§ Stated problem 1
Set down, word for word, the part of the UV coatings text below that opens with the words containing "More Than A" and closes with "does just that.".
§ Stated problem 2
Decide whether each statement agrees with the UV coatings text below, answering yes or no and quoting the words of the text that settle it: (a) The chamber can cure coatings only by means of UV radiation. (b) Nitrogen can be used as a protective gas in the pilot plant. (c) Karl-Heinz Joost is the technical head and coordinator of the UV center.
§ Stated problem 3
According to the UV coatings text below, what does the material lock and transportation technology include?

§ Page
'''

The new 3D pilot plant offers the possibility to use the existing experience, gained from coating flat surfaces, on the coating of complex three-dimensional parts and large components.
"This multi-functional chamber is the first of its kind in Germany," said Karl-Heinz Joost, technical head and coordinator of the UV center. "In this pilot plant, coatings can be cured thermally or by means of UV radiation under defined conditions, i.e. fixed parameters for temperature and humidity, for example. The use of protective gases such as nitrogen is also possible. An ingenious material lock and transportation technology, which also includes a revolving table, provides for the mobility of the parts in the steel box ensuring that the beams of the UV lamps reach every nook."
More Than A Pretty Face
In the cosmetics, fragrance and personal care categories, where packaging is as much about fashion as function, products must standout on retail shelves, and UV coatings play a significant role in creating the look that does just that.

'''

§ Stored data
'''

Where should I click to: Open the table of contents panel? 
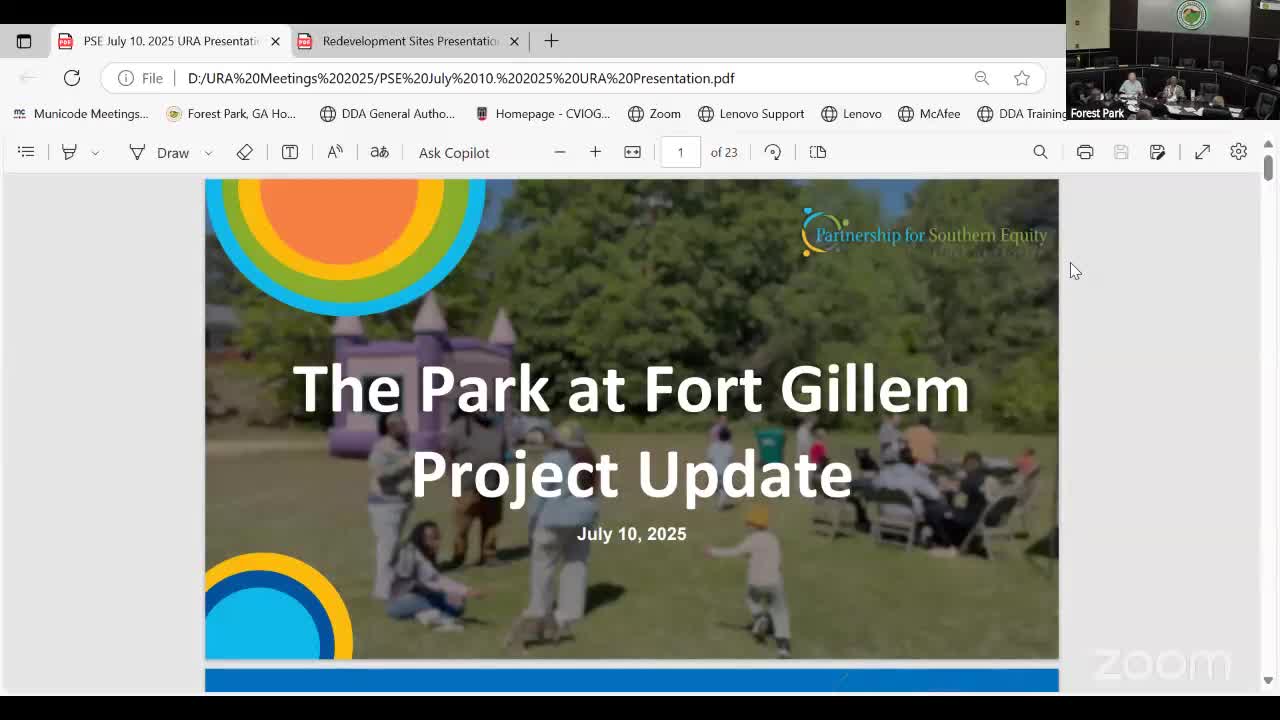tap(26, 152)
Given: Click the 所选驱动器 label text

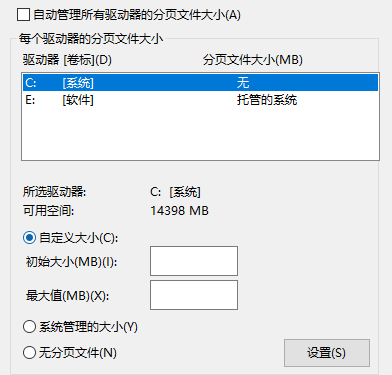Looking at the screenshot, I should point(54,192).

'''

§ Worked solution 1
More Than A Pretty Face
In the cosmetics, fragrance and personal care categories, where packaging is as much about fashion as function, products must standout on retail shelves, and UV coatings play a significant role in creating the look that does just that.

§ Worked solution 2
(a) No: "coatings can be cured thermally or by means of UV radiation under defined conditions"
(b) Yes: "The use of protective gases such as nitrogen is also possible."
(c) Yes: "said Karl-Heinz Joost, technical head and coordinator of the UV center"

§ Worked solution 3
It includes a revolving table.